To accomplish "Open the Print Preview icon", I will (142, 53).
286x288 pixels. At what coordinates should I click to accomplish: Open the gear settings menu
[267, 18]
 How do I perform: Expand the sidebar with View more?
---
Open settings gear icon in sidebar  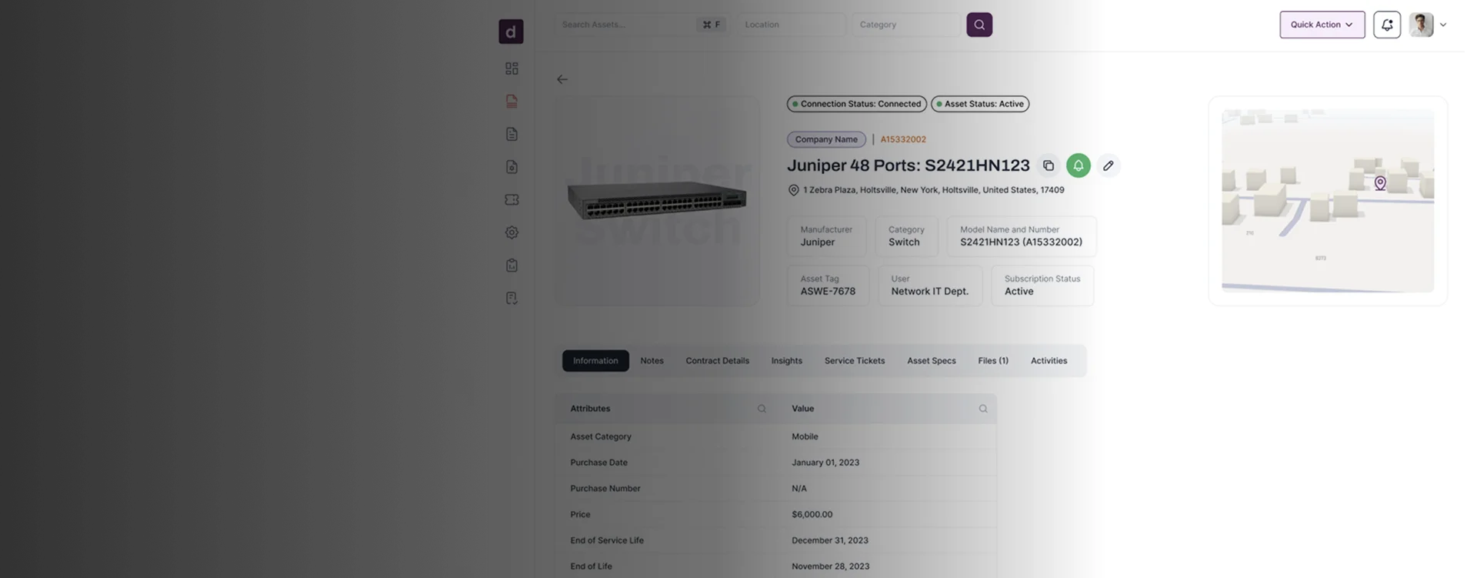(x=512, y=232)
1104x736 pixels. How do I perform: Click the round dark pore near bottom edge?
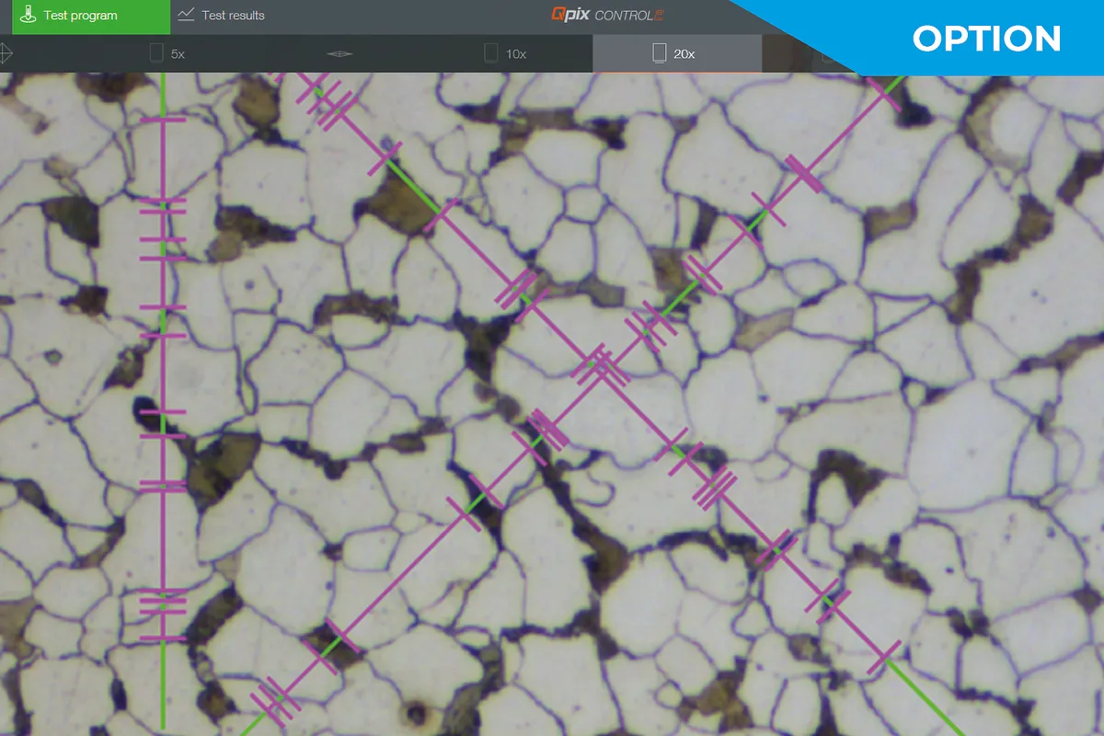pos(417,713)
--
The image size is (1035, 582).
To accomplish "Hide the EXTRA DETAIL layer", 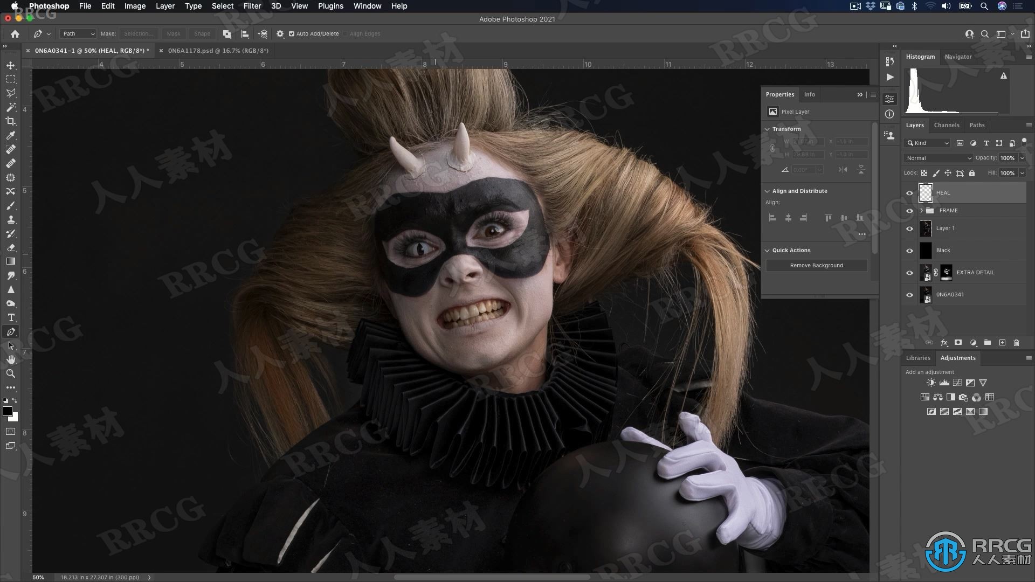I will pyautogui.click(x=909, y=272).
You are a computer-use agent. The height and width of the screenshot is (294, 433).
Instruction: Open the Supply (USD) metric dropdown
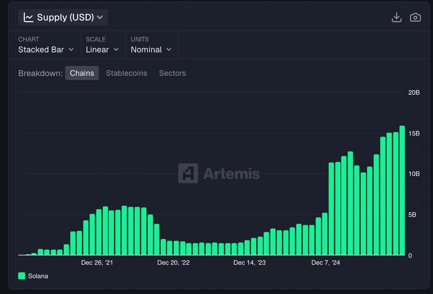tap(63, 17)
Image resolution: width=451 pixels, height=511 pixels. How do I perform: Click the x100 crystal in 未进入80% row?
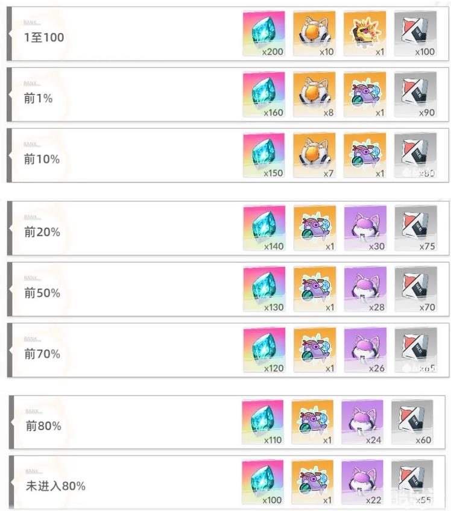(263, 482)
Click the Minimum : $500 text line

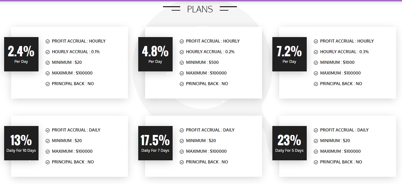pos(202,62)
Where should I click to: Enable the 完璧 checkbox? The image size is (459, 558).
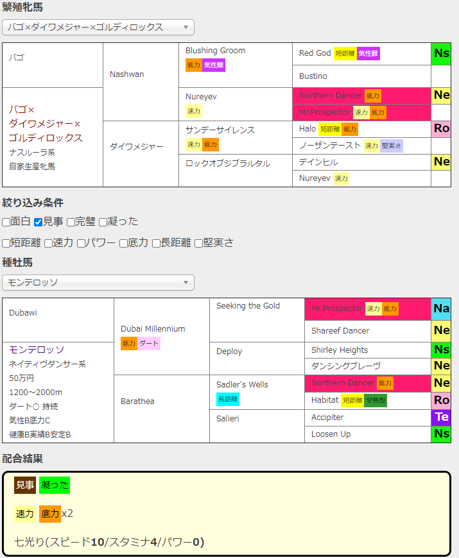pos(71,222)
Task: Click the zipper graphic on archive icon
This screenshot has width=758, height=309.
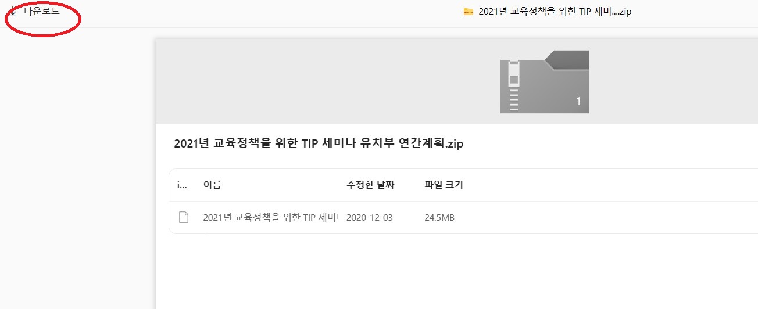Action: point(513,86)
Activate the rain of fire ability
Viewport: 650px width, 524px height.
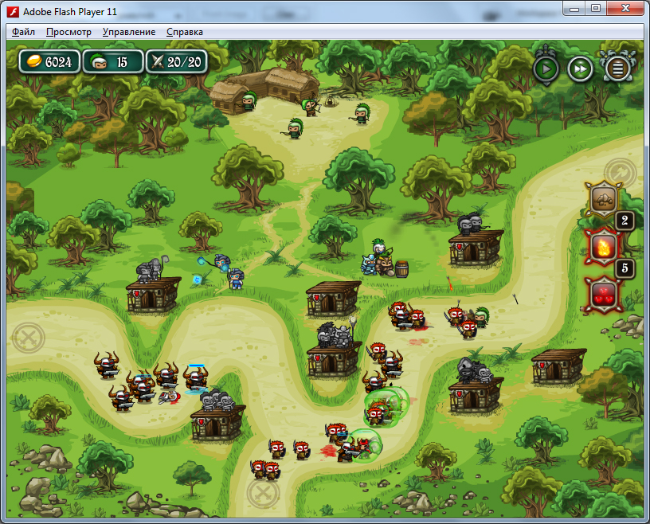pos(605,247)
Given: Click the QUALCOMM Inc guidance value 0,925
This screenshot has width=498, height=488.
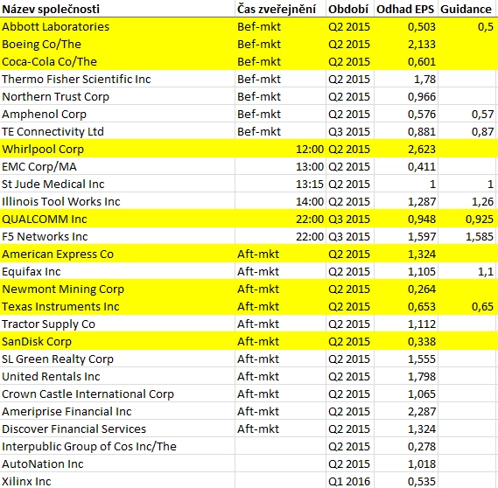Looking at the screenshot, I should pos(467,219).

* Task to carry out *
Find "286x288 pixels. At" in the entries above and copy that whole line exactly, then each line after it through the line that contains "How do I perform: Expand".

* Exercise output *
286x288 pixels. At what coordinates should I click to accomplish: Open the gear settings menu
[267, 18]
 How do I perform: Expand the sidebar with View more?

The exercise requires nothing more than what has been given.